Well, the yen fell to 100 to

Well, the yen fell to 100 to the dollar, so that is the end of any chance for US manufacturing to survive. Although China trade has closed the most factories, Japan unfair trade closes the most important factories. And China and Korea just play by the Samurai play-book (which has worked flawlessly for 30 years).

What fundamental issue would weaken the yen against the dollar? There is none. Even last month, Japanese car sales looked stronger than the Get Small Three of Detroit. I am taking a course in nano-technology, and Asia is agressively taking this away from us (and they will succeed). "Economists" say factory orders were up a bit last month, but that just means the surviving "factories" were just relabeling more Asian or European goods (it is a purchasing managers statistic not a we-made-stuff statistic). We now import tons of stuff we used to buy from Pennsylvania factories (hydraulic components, controllers, sensors, etc.).

Your web site lists job losses. My factory lost 750 (over 50% of the shop) in the last few months. You probably don't even know about the vast majority of layoffs. The media doesn't really report factory losses (the media hates manufacturing more than the US govt).

Everyone knows that the factory jobs lost in the last year are never coming back. Wall Street knows it, so no US manufacturer (Cat, Deere, Boeing, whatever else may be left) is being taken seriously at all (unless they just re-label, re-package, import, partner with Asia).

The explanation of the yen fall is clear. The transglobal bankers (who will never be regulated by G-20 or any other body) have made the yen fall. This was designed and intended (most certainly by the Japanese government and probably with the US govt support). They're selling yens and buying dollars. The US government even said it would buy its own T-bills to support the dollar (they're borrowing money to borrow money - seriously).

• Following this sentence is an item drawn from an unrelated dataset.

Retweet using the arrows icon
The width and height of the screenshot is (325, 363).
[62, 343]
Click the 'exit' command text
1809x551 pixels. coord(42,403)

Think about it. China has practically demanded that a new "super currency" be established (which will happen, and it will fix in stone our subservience to the global arrangements). This is intended to strip any power we might have had to save ourselves (our tech-military-industrial complex is almost gone). In what universe would we have imagined the Chinese dictating terms to us? Even just 10 years ago? How many years has it been since their Student Uprising and Massacre? They totally absolutely got away with that, and nobody cares. We have sold our soul, literally.

So, its over. We had our chance. Obama has chosen to favor the global economy at the expense of the US economy. He could have just made one "let the market dictate the dollars value" sentence. Just one.

The labor bosses clearly just want dues collected so they can go to conventions in Vegas and Atlantic City and pretend they're something special. It certainly seems like they don't care about the future of this country (as a country instead of a province of super-currency-regional-Oriental-authority). If they did, there would have been a nationwide strike for whatever factory workers are left. This would have brought the dollar down anyway and thus saved their very own jobs.

I could not imagine being more disappointed in my fellow Americans. Maybe I am the problem - I consider myself an American. I am a descendent of those that fought in the Revolutionary War (which is being revised to the War of Indpendence - the global elites that run this country now like Kings, as long as they have Oilfields or Chinese workers to spare, so there was nothing noble or revolutinary about that war apparently). I marvel at my forefather's hard work and sacrifice. What would they say today? Why don't you challenge the powers that denegrate what they accomplished?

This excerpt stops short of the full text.